The Log of the Wookey Hole Exploration Expedition
In the summer of 1935, a group of intrepid cavers mounted an assault on the famous show cave at Wookey Hole beneath the Mendip Hills in England. From an historical perspective, this was one of the earliest attempts by amateurs to explore underwater cave passages using diving equipment. Self-contained underwater breathing apparatus was in its infancy and not available to them, so they had to adopt bulky base-fed standard diving dress. The results of their work were published in the grandly titled 'The Log of the Wookey Hole Exploration Expedition 1935' which was prepared and printed privately by the leader of the venture, Graham Balcombe.
Balcombe's account of the publication of the book is given later. Only 175 copies (at 7 s 6 d each) were produced, and these have become something of a collectors' item – often exchanging hands for several hundred pounds. In his memoirs, Balcombe notes:
"That 'The Log of the Wookey Hole Divers' now commands such a considerable price in the market is no recognition of intrinsic merit but of the tremendous success of those who followed in our footsteps and then broke out to do much greater things; 'The Log' basks now in their glory."

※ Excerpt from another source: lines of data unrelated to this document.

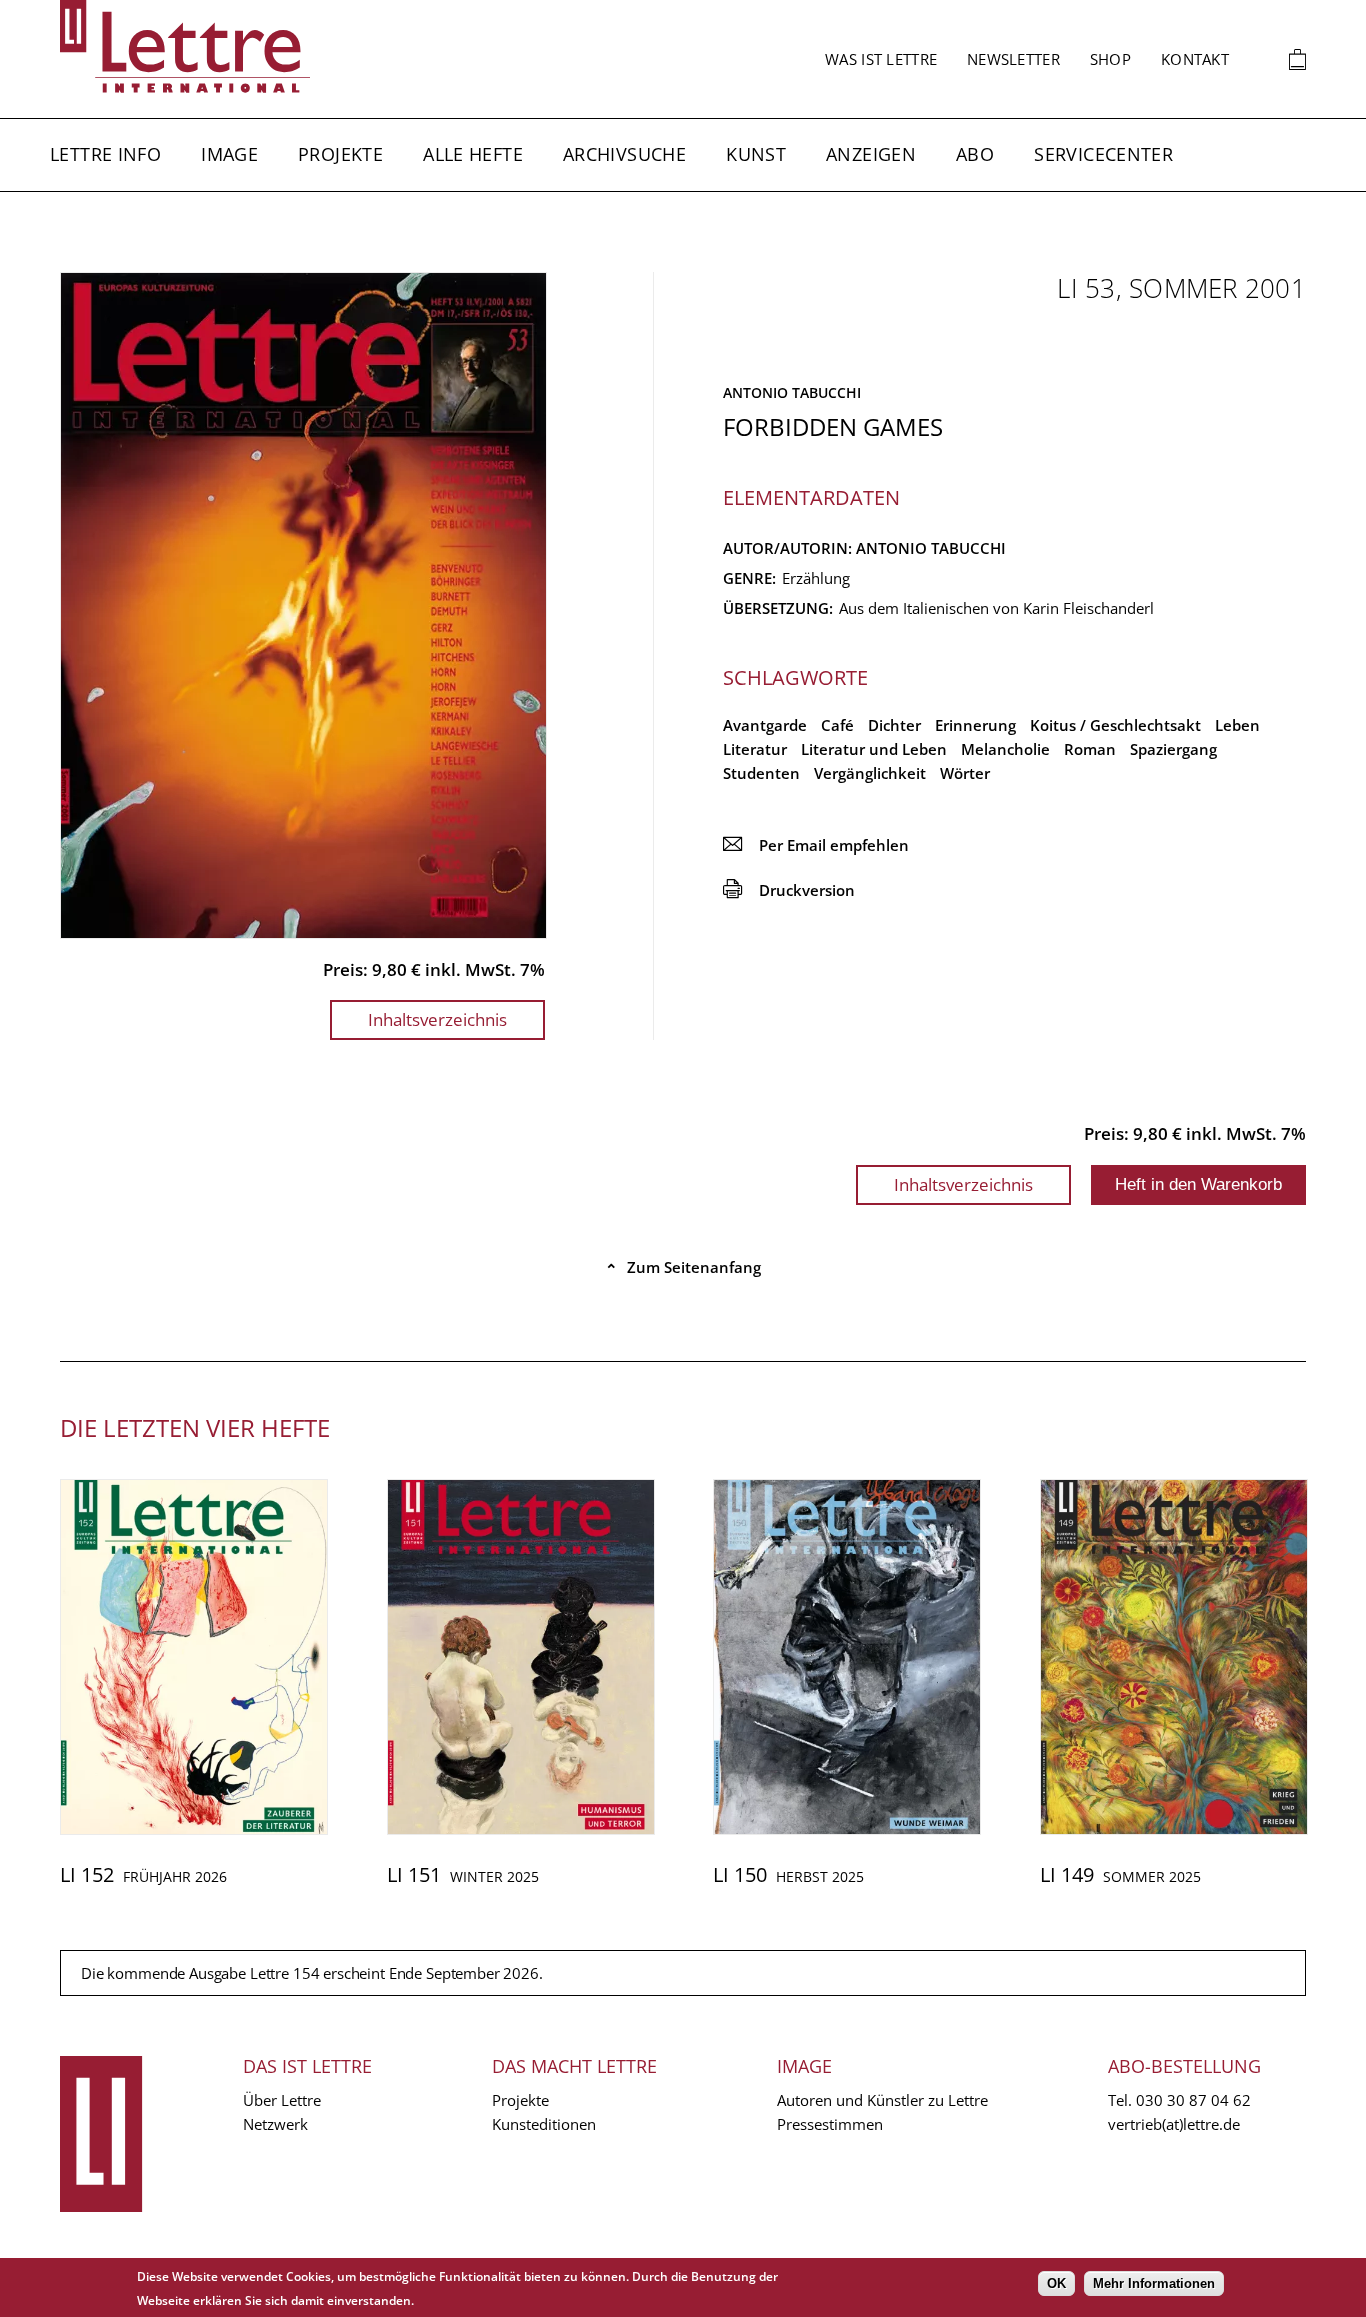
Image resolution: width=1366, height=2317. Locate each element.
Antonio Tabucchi (792, 392)
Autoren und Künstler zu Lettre (882, 2100)
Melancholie (1005, 749)
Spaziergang (1173, 749)
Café (837, 725)
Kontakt (1195, 59)
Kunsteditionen (544, 2124)
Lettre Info (105, 154)
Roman (1090, 749)
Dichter (894, 725)
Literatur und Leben (874, 749)
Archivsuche (624, 154)
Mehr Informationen (1154, 2283)
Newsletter (1013, 59)
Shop (1110, 59)
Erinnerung (975, 725)
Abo (975, 154)
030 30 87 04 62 (1193, 2100)
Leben (1237, 725)
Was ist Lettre (881, 59)
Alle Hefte (473, 154)
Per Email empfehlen (816, 845)
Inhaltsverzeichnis (437, 1019)
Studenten (761, 773)
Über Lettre (282, 2100)
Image (229, 154)
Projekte (340, 154)
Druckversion (789, 890)
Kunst (756, 154)
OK (1056, 2283)
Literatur (755, 749)
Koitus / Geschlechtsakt (1115, 725)
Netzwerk (275, 2124)
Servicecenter (1103, 154)
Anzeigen (871, 154)
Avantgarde (765, 725)
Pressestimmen (830, 2124)
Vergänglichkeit (870, 773)
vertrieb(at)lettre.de (1174, 2124)
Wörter (965, 773)
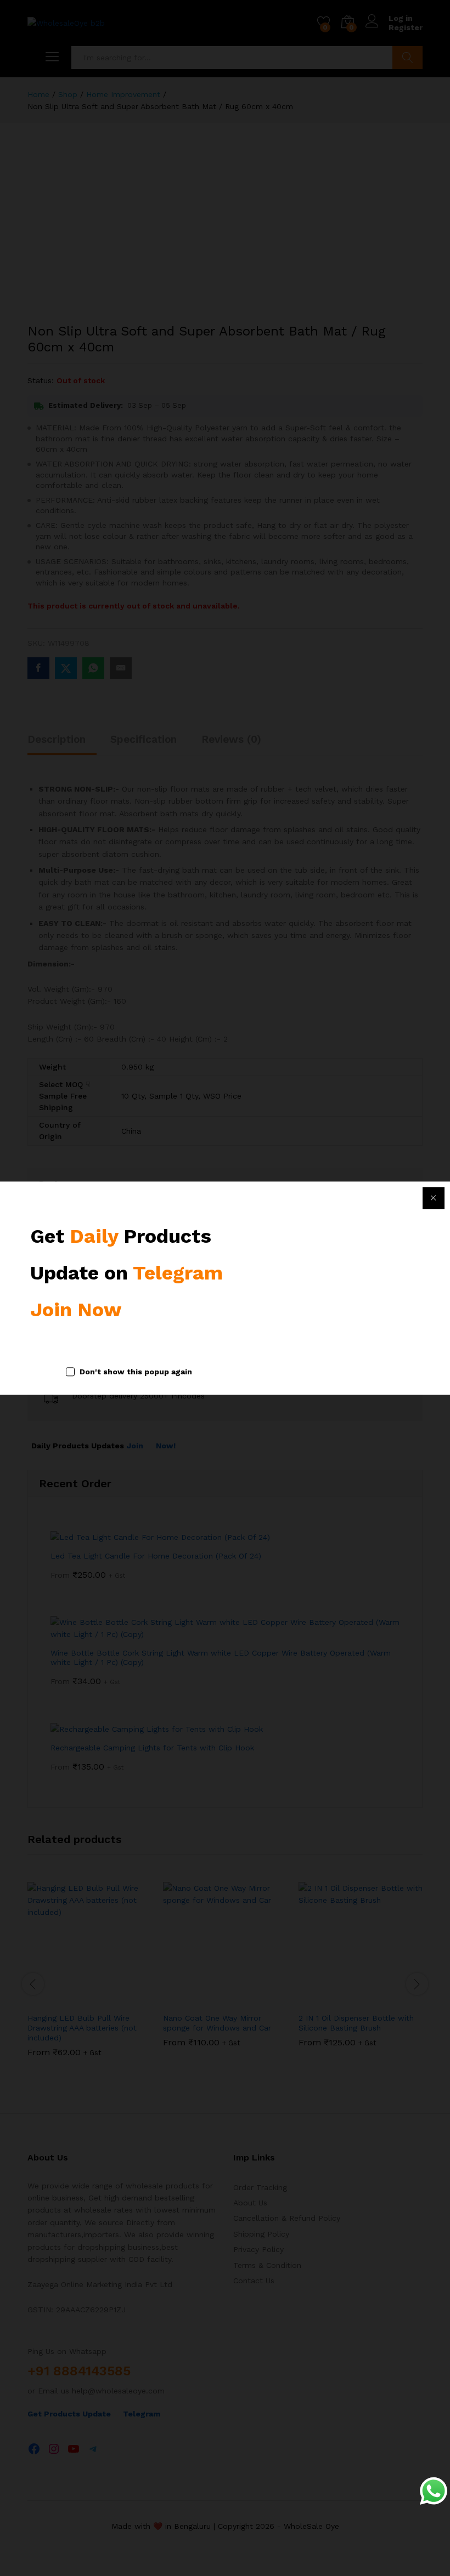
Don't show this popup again (136, 1372)
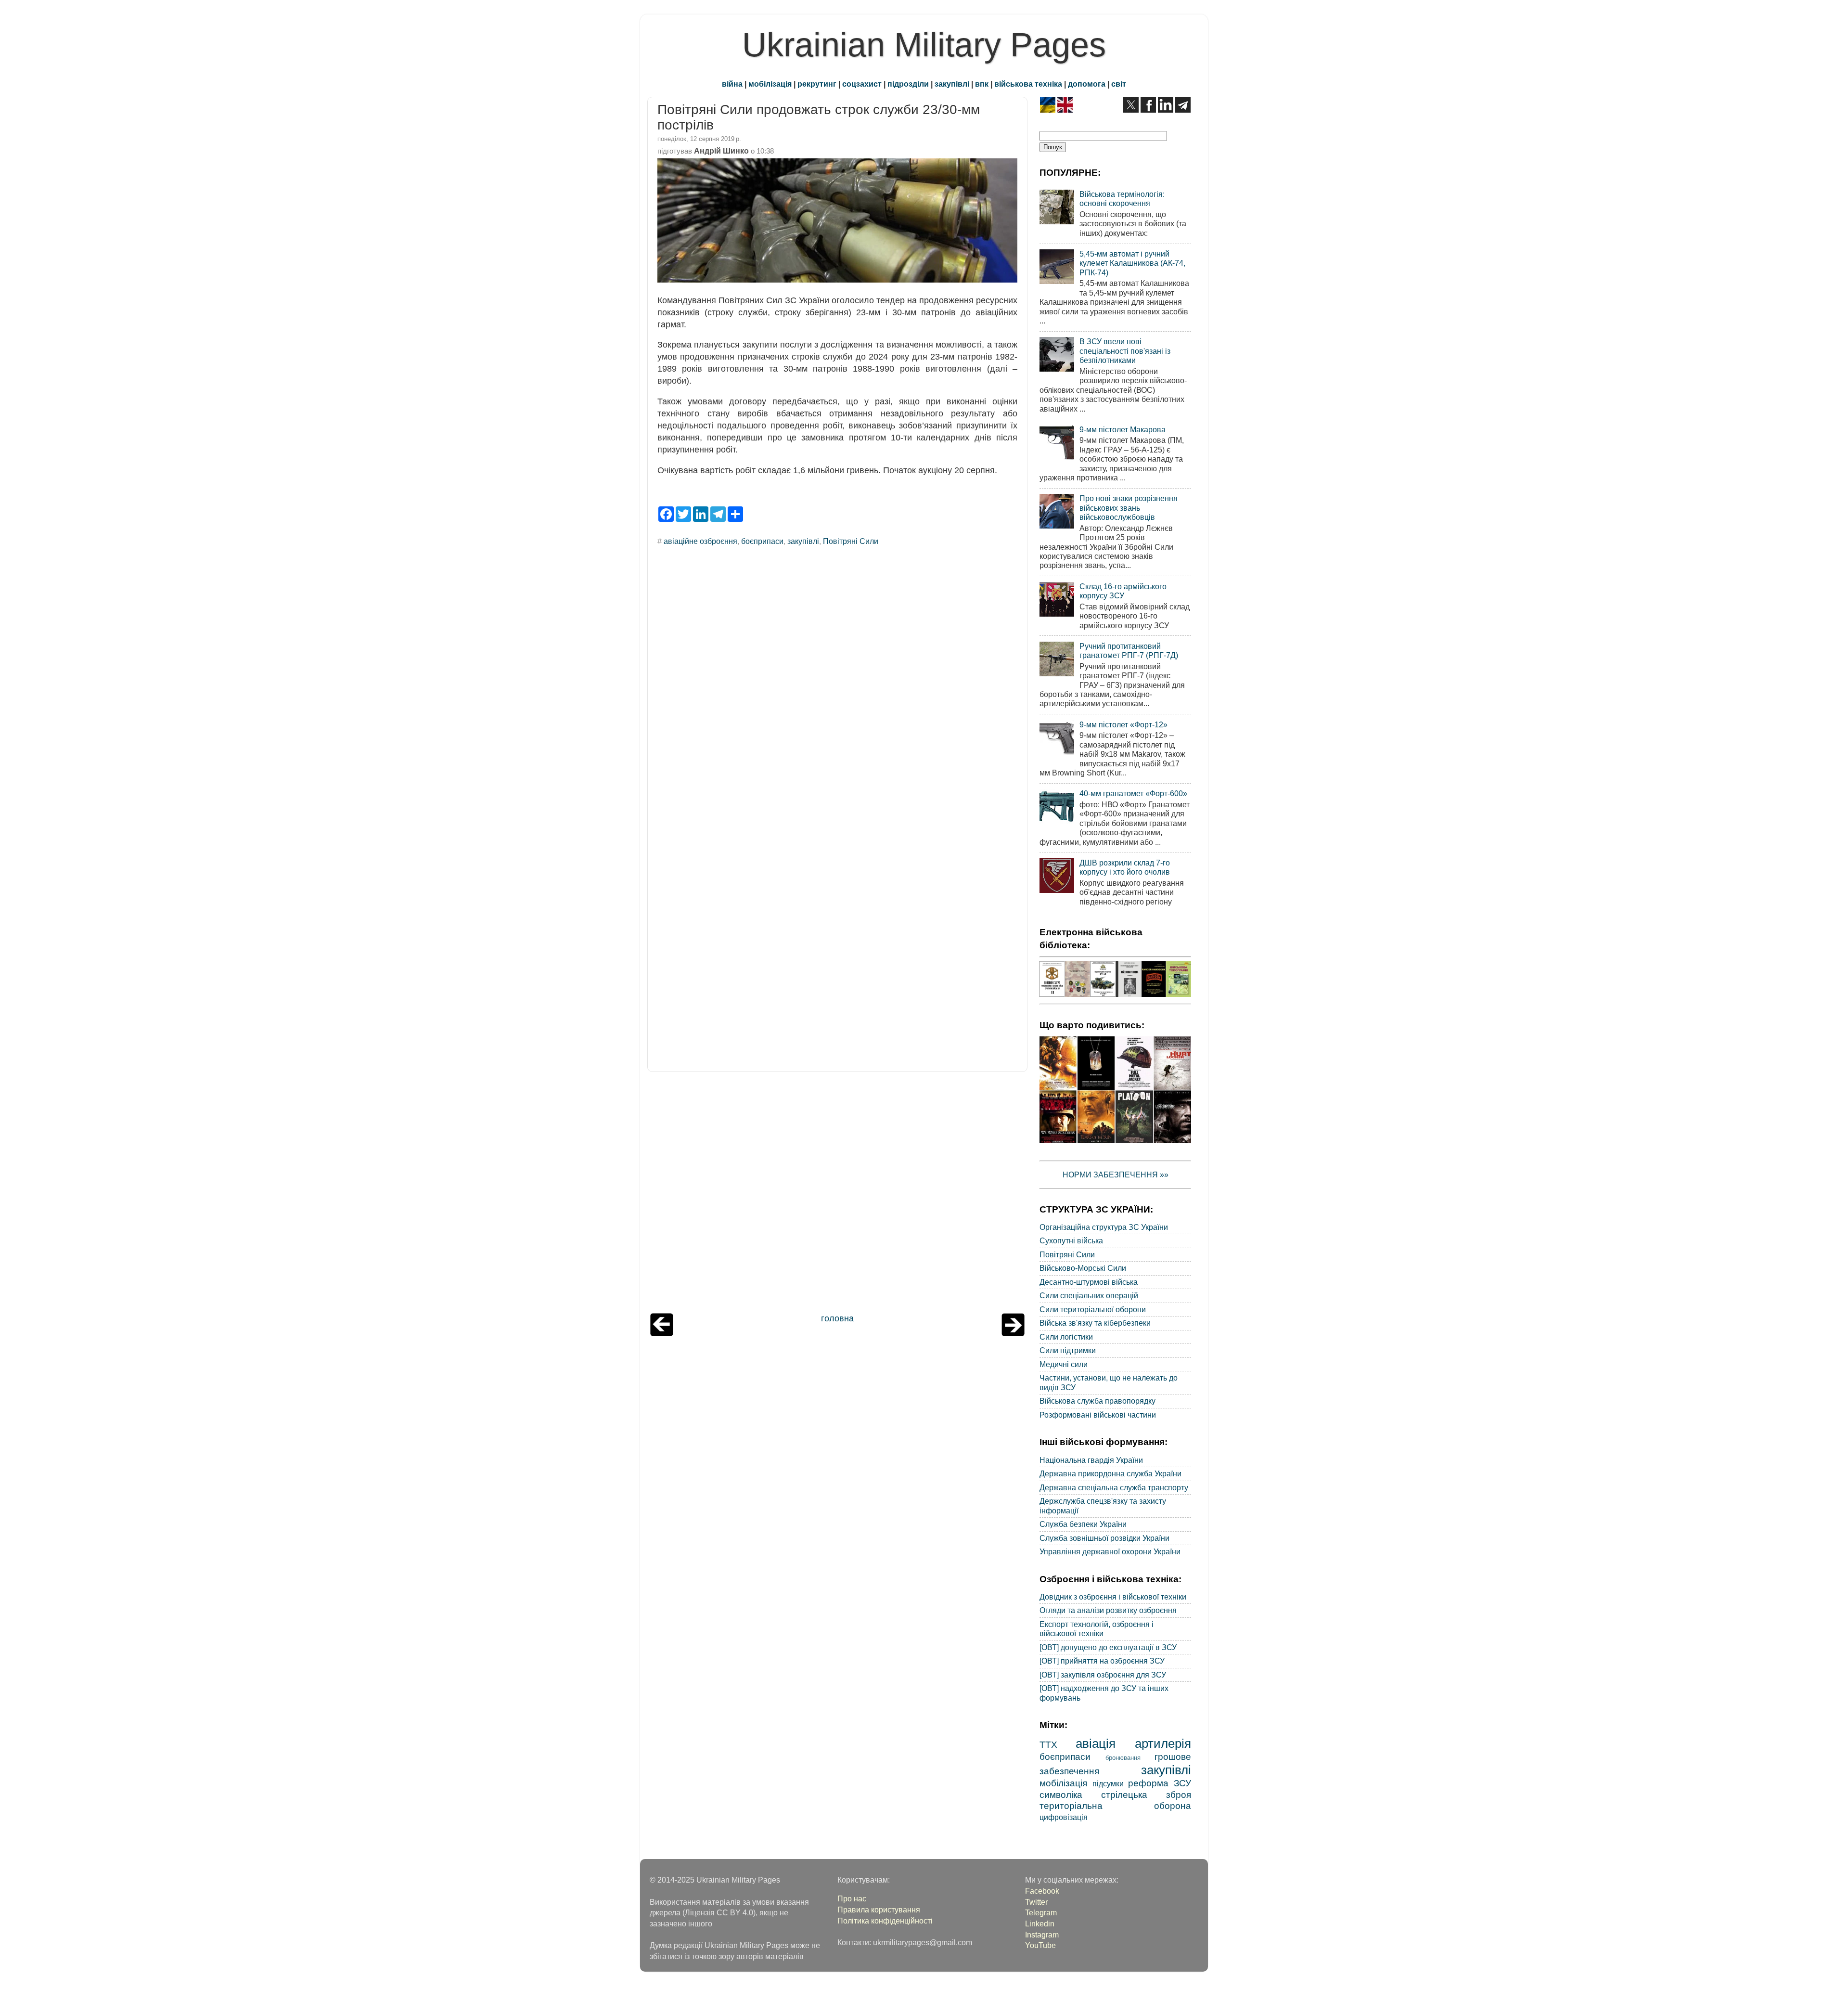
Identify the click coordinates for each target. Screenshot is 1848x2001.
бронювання (1123, 1757)
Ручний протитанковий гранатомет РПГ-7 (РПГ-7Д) (1128, 650)
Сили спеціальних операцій (1089, 1295)
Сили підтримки (1068, 1350)
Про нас (851, 1898)
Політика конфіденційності (885, 1920)
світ (1118, 83)
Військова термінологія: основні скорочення (1122, 198)
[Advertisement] (837, 1194)
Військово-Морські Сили (1083, 1268)
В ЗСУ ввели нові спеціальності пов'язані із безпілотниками (1124, 350)
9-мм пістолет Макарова (1122, 429)
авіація (1096, 1743)
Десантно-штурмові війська (1089, 1282)
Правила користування (878, 1909)
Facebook (1042, 1890)
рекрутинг (816, 83)
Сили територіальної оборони (1093, 1309)
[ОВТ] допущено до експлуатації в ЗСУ (1108, 1647)
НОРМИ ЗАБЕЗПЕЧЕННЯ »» (1115, 1174)
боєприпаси (762, 541)
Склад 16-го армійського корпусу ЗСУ (1123, 591)
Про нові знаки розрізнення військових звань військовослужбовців (1128, 507)
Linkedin (1039, 1923)
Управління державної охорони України (1110, 1551)
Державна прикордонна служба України (1110, 1473)
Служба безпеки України (1083, 1524)
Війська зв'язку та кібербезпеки (1095, 1322)
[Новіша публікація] (662, 1333)
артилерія (1163, 1743)
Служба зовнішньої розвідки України (1104, 1538)
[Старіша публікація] (1013, 1333)
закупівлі (952, 83)
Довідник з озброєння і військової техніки (1113, 1596)
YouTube (1040, 1945)
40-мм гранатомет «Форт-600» (1133, 793)
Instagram (1042, 1934)
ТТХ (1048, 1744)
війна (732, 83)
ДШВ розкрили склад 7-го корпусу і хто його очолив (1124, 867)
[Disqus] (837, 683)
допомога (1086, 83)
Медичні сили (1064, 1364)
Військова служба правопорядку (1097, 1400)
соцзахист (862, 83)
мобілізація (770, 83)
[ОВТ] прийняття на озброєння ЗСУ (1102, 1660)
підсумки (1108, 1783)
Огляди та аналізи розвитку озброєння (1108, 1610)
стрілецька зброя (1146, 1794)
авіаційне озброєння (700, 541)
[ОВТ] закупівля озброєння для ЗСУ (1103, 1674)
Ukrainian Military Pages (924, 45)
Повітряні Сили (850, 541)
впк (981, 83)
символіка (1061, 1794)
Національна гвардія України (1091, 1460)
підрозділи (908, 83)
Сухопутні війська (1071, 1240)
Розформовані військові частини (1098, 1414)
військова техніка (1028, 83)
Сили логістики (1066, 1336)
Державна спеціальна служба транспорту (1114, 1487)
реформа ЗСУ (1159, 1783)
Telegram (1041, 1912)
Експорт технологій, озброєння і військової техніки (1097, 1629)
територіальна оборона (1115, 1805)
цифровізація (1064, 1817)
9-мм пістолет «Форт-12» (1123, 724)
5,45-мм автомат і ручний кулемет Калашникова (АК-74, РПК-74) (1132, 263)
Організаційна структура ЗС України (1104, 1227)
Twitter (1036, 1902)
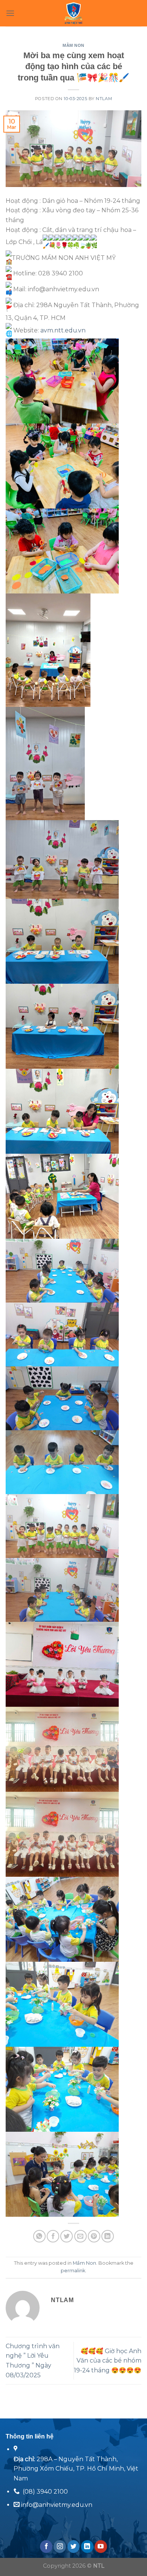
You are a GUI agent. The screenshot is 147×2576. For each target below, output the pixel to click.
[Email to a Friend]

In the same text, Balcombe also explains that the exploration of Wookey Hole Caves came about by accident rather than by design. Balcombe, 'Digger' Harris and Jack Sheppard were involved in trying to extend the swallet cave of Swildon's Hole at Priddy, high on the Mendip plateau above Wookey Hole. At the time, it was not known for certain that the cave was a major feeder to the River Axe which emerges at Wookey Hole (rather it was thought by some that Swildon's Hole drained to Cheddar). By 1921, the cave had been explored as far as an ominous looking pool where the way on lay below its surface. Blasting the obstruction had been to no avail and diving had been attempted. Ever the inventor, Balcombe fashioned a 40' long snorkel using hose pipe and components from a ladies' bicycle frame. This too was unsuccessful (and nearly fatal), so an approach was made to Siebe, Gorman & Co., the submarine and safety engineers, for the purpose of obtaining the latest in diving technology. Jack Sheppard visited the company's owner, Sir Robert Davis, to explain the need for lightweight equipment appropriate for the confines of Swildon's Hole, but there was nothing suitable. Instead, Balcombe took up Davis's offer of their standard diving dress equipment and the services of an instructor, and found a site that could accommodate such paraphernalia: Wookey Hole Caves.
Thus the scene was set for the events recounted here. As has been mentioned, original editions of 'The Log' are an expensive rarity. As we approach the 75th anniversary of the first cave dives at Wookey Hole, it is fitting to make this record more widely available by means of a reprint. This has proved no mean feat in itself, as much of the original text had to be retyped from scratch using Balcombe's un-numbered file copy left to the Cave Diving Group library as its source – this incorporates handwritten notes added by the author. I am indebted to the CDG librarian, Martin Grass, for entrusting me with this priceless tome. Every effort has been taken to make this version a close facsimile of the original – including its idiosyncratic (to the modern eye) punctuation and inconsistent capitalisation of chamber names etc. which are often changed in modern transcripts. Supporting material from Balcombe's archives has been added to further enhance the story. These were kindly provided by John Freeman from the records of his late father-in-law, Edmund Douglas, a close friend of Balcombe. Finally, an epilogue has been included to bring the story of The Divers and the exploration of the cave up to date.